思春期の時代に、健康であることに嫌悪感を感じていたのは私だけではないでしょう。
加山雄三のように白い歯を輝かせて明るく笑う、という明るく悩みのない姿に拒否感を覚え、NHKを観ることは恥だと思っていました。(本当は若大将シリーズも観たいのに、観たいと思うことが負けだと思っていました)。
品行方正であることは敵でした。
太宰などを読んで共感しようとしたり、自分にも何か誰にも言えない家族の秘密がないかと探したりします。
結核になって女の子に心配されることにあこがれ、注射を打つ病気になったりすると、できるだけ大きな注射であることを望みました。その大きさを見てワクワクしていました。
年齢ですね。
近頃は民放よりもNHKが落ち着きます。母親が朝から晩までNHKをつけている気持ちが分かります。

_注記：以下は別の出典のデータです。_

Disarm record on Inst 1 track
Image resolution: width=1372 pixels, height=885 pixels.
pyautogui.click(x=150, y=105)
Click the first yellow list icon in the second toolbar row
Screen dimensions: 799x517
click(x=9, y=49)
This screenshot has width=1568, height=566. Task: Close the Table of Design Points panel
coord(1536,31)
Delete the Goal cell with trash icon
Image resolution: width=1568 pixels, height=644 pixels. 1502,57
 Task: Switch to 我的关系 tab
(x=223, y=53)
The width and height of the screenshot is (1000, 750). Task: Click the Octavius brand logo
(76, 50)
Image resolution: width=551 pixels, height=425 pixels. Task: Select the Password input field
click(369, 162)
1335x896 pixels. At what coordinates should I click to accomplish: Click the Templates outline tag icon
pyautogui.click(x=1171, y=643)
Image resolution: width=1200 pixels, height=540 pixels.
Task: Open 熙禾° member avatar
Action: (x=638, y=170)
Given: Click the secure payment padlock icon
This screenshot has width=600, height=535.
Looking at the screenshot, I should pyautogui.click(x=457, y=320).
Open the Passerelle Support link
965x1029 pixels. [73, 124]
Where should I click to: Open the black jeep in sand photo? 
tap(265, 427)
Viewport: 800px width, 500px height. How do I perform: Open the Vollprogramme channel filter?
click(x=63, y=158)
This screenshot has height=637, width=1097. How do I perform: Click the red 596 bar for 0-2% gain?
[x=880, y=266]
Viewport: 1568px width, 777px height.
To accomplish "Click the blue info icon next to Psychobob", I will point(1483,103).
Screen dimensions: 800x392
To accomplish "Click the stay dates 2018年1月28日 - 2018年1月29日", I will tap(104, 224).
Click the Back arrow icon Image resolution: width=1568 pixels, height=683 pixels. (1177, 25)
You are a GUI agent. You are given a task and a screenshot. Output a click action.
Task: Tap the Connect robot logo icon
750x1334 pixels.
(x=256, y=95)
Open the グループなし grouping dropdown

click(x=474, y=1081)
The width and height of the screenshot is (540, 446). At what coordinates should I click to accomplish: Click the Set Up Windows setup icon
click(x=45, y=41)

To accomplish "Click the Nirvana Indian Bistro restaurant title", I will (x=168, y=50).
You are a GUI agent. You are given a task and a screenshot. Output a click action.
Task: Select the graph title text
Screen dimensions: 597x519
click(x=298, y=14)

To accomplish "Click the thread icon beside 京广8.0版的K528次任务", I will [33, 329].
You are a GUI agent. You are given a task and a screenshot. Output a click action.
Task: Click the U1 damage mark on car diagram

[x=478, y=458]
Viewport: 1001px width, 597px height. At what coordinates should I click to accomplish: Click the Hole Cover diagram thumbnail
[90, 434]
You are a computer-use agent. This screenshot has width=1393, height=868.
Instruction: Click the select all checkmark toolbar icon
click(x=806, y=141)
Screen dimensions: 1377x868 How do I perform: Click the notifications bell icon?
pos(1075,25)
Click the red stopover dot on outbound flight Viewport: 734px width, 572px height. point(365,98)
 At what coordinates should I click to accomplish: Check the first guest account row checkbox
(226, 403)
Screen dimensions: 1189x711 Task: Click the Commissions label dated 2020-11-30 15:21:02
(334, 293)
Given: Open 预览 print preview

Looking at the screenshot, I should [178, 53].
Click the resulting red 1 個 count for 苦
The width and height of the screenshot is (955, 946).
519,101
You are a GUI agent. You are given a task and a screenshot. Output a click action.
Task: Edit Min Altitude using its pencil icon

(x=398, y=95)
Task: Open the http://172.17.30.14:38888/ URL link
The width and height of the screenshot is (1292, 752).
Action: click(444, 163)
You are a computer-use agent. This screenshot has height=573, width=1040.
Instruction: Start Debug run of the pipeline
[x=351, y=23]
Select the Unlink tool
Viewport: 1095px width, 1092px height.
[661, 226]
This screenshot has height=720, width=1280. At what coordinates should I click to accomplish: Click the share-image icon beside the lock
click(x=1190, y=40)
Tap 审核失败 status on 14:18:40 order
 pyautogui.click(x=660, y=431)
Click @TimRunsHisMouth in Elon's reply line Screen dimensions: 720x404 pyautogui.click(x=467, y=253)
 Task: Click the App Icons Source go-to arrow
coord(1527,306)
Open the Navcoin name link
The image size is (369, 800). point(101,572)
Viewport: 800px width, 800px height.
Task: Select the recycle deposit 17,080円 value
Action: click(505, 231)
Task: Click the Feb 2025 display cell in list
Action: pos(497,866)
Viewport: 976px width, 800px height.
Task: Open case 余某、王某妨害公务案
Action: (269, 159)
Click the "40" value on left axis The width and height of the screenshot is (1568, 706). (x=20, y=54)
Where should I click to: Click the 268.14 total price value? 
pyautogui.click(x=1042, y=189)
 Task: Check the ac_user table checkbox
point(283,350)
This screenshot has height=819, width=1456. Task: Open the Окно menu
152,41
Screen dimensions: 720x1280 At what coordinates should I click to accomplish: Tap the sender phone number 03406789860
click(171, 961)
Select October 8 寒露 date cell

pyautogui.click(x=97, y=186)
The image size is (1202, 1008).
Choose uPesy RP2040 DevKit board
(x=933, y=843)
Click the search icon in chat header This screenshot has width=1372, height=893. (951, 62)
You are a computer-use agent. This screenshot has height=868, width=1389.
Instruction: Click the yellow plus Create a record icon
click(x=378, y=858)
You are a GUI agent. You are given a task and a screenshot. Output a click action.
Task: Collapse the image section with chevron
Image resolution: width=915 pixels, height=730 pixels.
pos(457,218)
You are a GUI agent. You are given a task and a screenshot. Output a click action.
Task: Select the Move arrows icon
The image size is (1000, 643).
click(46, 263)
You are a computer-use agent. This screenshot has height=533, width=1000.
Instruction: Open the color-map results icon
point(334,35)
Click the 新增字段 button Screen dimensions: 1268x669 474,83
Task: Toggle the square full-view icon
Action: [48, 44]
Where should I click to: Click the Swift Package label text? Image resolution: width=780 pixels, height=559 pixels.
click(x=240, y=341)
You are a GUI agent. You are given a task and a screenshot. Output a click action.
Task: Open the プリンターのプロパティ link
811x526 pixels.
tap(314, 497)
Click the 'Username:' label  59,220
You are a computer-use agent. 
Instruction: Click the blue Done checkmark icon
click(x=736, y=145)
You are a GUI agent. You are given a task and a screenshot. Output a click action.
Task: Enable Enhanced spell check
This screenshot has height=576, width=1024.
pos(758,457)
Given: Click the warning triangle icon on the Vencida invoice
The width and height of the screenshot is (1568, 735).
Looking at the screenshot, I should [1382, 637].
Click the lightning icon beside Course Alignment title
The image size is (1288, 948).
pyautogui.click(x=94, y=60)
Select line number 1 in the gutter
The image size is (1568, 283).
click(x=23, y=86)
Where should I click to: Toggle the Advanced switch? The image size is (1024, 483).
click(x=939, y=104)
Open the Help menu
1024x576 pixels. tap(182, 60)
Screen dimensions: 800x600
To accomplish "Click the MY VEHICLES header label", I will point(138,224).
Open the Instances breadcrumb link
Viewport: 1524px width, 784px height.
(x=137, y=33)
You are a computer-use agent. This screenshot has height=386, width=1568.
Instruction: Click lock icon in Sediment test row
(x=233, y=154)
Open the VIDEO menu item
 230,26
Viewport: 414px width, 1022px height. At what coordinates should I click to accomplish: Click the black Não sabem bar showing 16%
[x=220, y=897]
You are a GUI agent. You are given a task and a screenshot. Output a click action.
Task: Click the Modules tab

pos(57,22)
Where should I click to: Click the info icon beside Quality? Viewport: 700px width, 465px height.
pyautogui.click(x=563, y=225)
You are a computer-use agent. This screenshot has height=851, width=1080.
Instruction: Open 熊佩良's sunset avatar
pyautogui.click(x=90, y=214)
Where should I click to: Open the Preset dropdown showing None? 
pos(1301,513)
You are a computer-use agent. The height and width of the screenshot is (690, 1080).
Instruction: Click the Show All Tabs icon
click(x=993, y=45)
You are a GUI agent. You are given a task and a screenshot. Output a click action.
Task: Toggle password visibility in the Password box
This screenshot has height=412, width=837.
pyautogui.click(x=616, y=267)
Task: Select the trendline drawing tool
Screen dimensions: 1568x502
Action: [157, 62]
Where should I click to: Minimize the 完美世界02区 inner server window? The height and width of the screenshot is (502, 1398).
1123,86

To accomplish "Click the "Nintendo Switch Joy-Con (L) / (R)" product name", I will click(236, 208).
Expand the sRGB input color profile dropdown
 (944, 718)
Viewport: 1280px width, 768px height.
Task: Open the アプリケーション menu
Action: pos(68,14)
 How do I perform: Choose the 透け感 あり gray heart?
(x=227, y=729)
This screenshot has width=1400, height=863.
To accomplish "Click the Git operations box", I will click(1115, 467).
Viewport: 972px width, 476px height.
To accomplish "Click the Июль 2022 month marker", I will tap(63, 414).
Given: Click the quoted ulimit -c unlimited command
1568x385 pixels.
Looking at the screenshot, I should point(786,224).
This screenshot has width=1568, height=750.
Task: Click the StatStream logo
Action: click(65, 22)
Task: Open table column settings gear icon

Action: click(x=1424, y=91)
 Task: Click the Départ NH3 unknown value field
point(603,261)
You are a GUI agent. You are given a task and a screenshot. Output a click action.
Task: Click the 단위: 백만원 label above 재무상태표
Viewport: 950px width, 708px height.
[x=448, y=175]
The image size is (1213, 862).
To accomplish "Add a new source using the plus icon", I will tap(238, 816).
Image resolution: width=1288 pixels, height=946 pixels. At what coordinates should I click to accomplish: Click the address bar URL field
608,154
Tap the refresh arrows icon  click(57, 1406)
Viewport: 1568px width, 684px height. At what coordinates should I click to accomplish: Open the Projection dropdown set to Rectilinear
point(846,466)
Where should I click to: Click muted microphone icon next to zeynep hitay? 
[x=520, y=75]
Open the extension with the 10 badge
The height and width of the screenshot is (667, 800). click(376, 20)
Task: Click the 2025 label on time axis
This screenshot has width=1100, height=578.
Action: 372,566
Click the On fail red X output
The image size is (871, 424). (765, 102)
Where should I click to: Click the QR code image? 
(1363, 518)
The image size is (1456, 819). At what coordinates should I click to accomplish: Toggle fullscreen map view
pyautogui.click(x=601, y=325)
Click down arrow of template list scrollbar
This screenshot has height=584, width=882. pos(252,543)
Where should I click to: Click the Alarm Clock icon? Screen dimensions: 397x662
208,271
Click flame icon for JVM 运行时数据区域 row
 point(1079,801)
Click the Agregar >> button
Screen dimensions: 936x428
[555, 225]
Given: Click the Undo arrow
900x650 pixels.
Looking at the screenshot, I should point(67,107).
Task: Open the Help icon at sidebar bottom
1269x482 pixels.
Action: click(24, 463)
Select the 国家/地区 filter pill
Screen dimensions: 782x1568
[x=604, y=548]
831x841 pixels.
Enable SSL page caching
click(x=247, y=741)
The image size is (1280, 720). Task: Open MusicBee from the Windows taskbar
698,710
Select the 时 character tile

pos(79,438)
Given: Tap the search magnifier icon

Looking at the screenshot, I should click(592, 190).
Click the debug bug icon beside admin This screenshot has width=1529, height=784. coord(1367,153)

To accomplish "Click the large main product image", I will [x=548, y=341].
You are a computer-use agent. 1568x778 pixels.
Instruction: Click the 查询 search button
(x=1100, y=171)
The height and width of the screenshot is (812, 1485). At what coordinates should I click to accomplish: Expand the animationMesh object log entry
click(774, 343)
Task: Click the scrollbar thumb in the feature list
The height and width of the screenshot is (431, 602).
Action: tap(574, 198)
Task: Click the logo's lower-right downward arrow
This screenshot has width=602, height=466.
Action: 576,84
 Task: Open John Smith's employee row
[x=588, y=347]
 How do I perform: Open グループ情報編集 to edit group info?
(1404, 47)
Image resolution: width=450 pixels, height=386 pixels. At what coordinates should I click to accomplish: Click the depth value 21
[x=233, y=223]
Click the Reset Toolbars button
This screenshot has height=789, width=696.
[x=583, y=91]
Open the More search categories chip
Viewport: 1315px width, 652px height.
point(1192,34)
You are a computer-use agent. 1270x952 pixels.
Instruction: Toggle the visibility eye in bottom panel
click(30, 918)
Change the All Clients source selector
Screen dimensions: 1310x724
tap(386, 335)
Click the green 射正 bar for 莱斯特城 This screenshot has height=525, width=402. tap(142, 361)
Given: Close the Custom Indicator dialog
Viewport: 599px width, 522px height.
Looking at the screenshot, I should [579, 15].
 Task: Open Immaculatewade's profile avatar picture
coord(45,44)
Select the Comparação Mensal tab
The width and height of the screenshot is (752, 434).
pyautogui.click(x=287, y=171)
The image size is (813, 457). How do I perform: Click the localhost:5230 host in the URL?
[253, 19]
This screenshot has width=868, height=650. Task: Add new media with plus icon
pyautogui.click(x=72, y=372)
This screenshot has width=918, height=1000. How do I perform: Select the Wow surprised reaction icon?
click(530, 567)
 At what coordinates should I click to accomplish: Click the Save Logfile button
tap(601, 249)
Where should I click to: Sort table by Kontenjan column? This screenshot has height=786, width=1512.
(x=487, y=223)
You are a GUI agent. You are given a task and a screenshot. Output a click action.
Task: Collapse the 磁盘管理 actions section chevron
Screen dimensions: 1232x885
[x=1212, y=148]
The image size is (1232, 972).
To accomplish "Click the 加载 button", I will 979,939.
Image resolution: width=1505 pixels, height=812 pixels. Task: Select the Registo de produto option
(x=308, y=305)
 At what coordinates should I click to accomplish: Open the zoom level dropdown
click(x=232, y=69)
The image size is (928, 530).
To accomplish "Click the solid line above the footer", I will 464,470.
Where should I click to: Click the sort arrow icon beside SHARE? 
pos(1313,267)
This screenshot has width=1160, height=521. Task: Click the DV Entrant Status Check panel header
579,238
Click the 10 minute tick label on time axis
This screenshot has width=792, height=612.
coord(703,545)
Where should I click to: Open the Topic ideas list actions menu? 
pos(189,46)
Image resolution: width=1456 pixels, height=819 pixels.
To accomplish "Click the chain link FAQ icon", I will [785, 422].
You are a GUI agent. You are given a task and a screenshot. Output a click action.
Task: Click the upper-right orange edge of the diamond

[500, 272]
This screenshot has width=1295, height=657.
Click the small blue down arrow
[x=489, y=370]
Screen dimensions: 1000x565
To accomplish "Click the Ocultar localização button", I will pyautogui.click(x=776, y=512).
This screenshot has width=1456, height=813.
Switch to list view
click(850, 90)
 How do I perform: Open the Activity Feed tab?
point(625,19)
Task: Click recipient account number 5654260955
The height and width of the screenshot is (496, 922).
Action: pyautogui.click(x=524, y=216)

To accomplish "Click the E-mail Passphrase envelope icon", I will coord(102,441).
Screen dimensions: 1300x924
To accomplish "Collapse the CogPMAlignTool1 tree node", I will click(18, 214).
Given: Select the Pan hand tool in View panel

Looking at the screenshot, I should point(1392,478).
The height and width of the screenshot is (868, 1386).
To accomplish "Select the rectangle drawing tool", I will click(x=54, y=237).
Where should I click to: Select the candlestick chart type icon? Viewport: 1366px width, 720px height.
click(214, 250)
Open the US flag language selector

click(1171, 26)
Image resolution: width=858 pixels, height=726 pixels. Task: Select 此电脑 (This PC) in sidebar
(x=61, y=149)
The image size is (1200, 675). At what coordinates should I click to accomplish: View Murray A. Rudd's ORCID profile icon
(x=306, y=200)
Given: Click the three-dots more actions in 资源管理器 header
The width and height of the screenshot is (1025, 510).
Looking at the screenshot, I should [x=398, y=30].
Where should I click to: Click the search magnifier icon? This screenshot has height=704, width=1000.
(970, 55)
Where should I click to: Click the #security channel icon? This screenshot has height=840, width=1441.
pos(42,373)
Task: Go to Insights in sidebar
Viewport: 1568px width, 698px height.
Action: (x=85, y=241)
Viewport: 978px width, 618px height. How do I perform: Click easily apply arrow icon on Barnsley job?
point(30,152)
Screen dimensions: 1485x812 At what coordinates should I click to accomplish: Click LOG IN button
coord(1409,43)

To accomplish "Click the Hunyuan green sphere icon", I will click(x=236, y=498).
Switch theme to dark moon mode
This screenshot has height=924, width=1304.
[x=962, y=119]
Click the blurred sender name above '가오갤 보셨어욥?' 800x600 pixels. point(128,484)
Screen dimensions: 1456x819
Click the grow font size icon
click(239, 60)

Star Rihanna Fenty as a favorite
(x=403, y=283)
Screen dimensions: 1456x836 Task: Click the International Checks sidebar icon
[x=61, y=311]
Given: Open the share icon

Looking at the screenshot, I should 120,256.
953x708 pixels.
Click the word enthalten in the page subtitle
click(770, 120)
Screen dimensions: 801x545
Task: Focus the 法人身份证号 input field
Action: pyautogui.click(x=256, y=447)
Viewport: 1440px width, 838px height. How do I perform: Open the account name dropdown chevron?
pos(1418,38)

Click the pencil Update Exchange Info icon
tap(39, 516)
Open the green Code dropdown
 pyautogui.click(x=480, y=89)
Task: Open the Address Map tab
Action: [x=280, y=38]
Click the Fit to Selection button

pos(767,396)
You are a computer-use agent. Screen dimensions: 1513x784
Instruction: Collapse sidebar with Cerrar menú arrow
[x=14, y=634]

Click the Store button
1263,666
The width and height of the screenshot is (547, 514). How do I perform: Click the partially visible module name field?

(まだ若干抵抗はありますが)
今更、不幸なふりをすることに喜びを感じません。
難しい顔をするよりも、些細なことで笑う方が気持ちがいいと、素直に思えます。
もちろん、注射はどんな小さなものでも緊張して目をそらせてしまいます。
そう考えると、思春期とはいったい何だったのでしょうか。
あのひねくれた時代。自分以外の人間にあこがれる感触。不幸と不健康をカッコイイと思う感覚。
今ようやく、自分と乖離した自分が少しずつ自分に近づいてくる、そういう年頃になってきたのかもしれません。